Yes. I was an idiot.

I had to take the long way round to get into the schools of my dreams, grad school—and eventually into the career of my dreams (if not a dream job). But I did it.

And all the years since, I've thought of one guy, and one guy only from my high school class.

The one who didn't make it.

And I don't mean those who died in Vietnam.  We had, apparently, around ten of those. Or the ones who died of misadventure. Three or four of those, two of which from drowning...

Yes, all of this is up on the website. With links to obits whenever linkable.  Somebody did this. Somebody maintains this list.

I looked for that one name.  That guy. The suicide guy I've thought about for half a century.

He was talented beyond reckoning. A bit goofy, but smart. Sensitive. Actually, I'm making all this up. This is what I thought. How I remembered him. It's not that I knew him. I think once maybe we were at the same holiday dinner together at the house of family friends.

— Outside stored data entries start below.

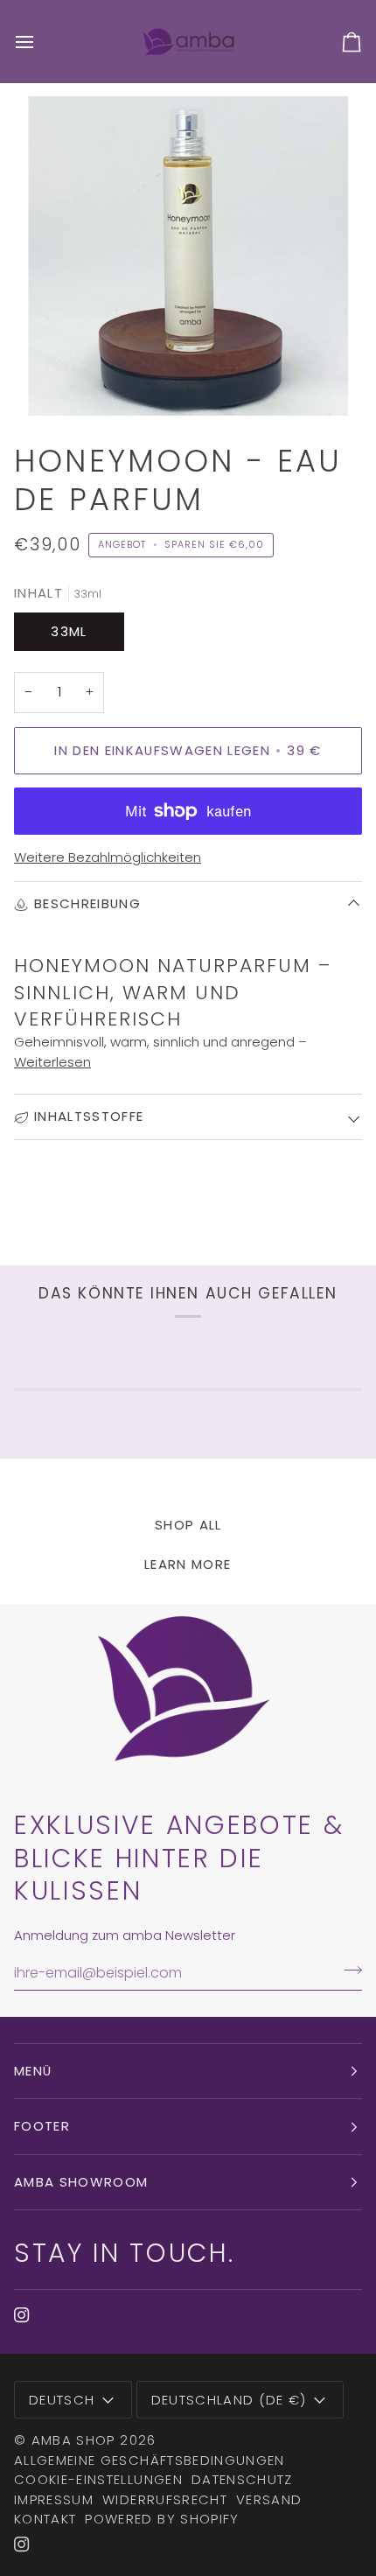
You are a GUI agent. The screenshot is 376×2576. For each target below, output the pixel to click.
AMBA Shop (73, 2440)
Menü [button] (33, 2071)
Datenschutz (242, 2479)
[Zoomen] (60, 383)
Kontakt (45, 2519)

I'm being vague here for a reason.

So. The suicide happened first year of college. The college of his choice. I heard it through somebody who heard it through somebody.  Drugs made him do it, they said. Depression, I think. I mean, it was the 60s outside. Both were possibilities. And all I felt was this oppressive sadness.  Here was somebody who was doing it all right. With talent that was nurtured and put to productive means. (Yes, I know, vague again). I had the you-coulda-been-somebody-important anger at him. Coulda been significant. Coulda made a difference.

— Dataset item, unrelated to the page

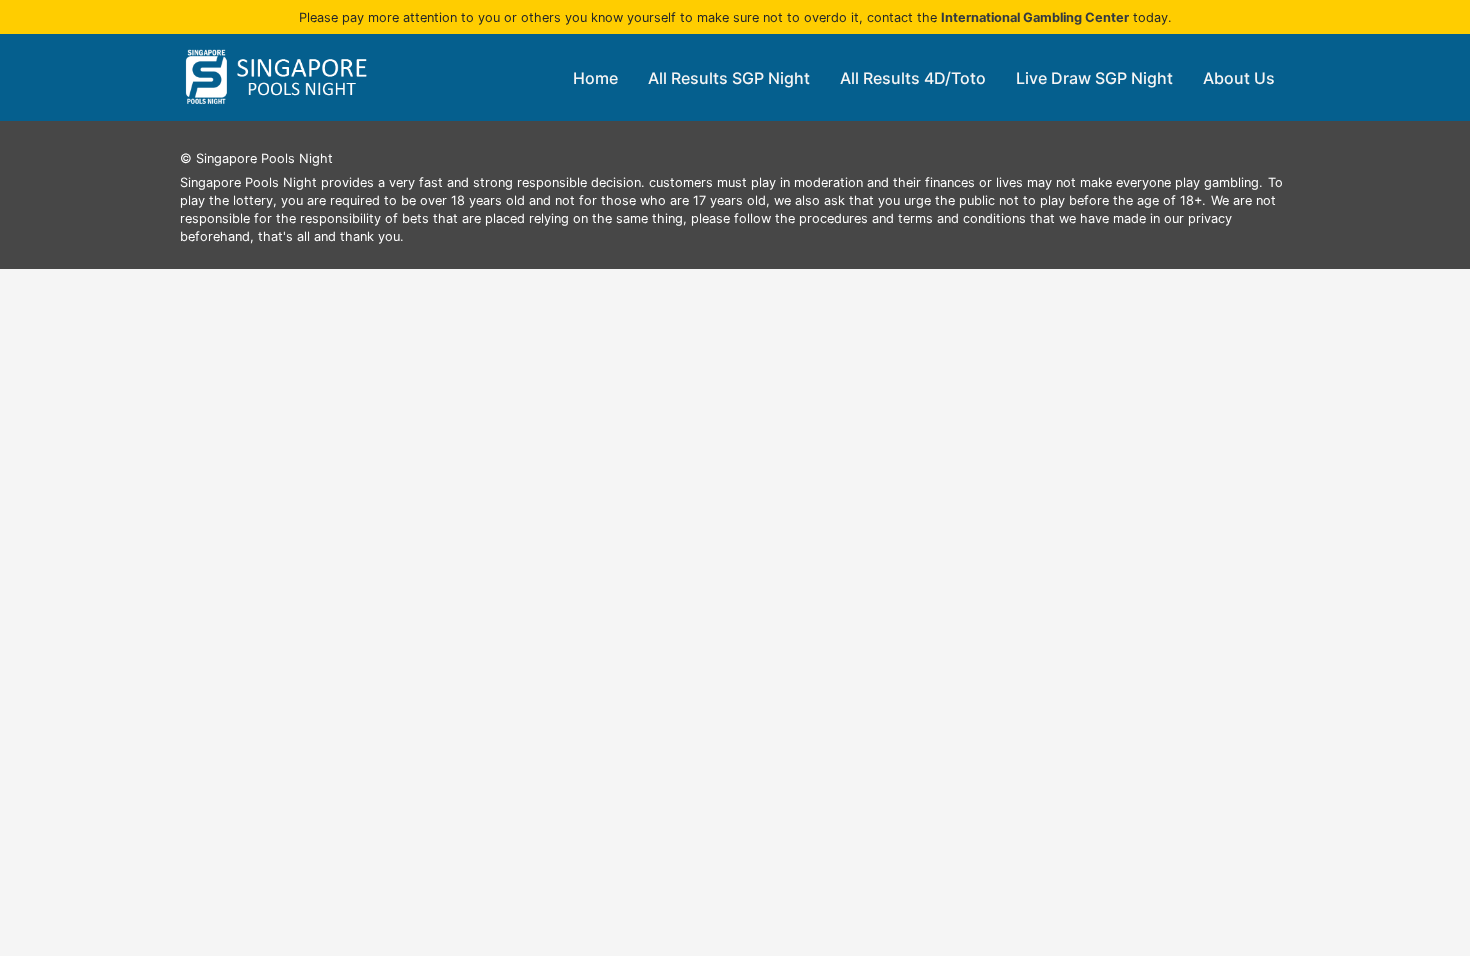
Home (595, 78)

These, I realize, are thoughts I have never once had about myself.

But I thought these things about him. And as a result, I worked like mad to make something of myself, however modest a contribution that might be. Made the decision to follow my dreams, despite the long and arduous path. If he didn't get to live that life, I was going to make sure that I did.

And then— a half-century later, there on the high school reunion list was his name.

And there was no asterisk implying he was dead. And no double asterisk implying he was missing.

Alive and well, after all this time.  No tragic demise, no youthful indiscretion. No blow your brains out (which was the image stuck in my head those long 50 years).   And it's because he's alive and well running along merrily just living his life that I won't tell you a thing about him.

All I can say is that he influenced my path, and kept me on it as I thought about alternatives. I owe my PhD to him. And probably my children too. Poetry and academic writing. Enjoying the daily hikes with dogs along the trails overlooking the Pacific.The beauty of the world. I owe to him. Because I thought he blew his brains out when life was just beginning.

But here's the thing.

If I hadn't thought him a suicide, would I have thought of him at all?



Oh. PS
That reunion thing? It's today. And no. I'm not going.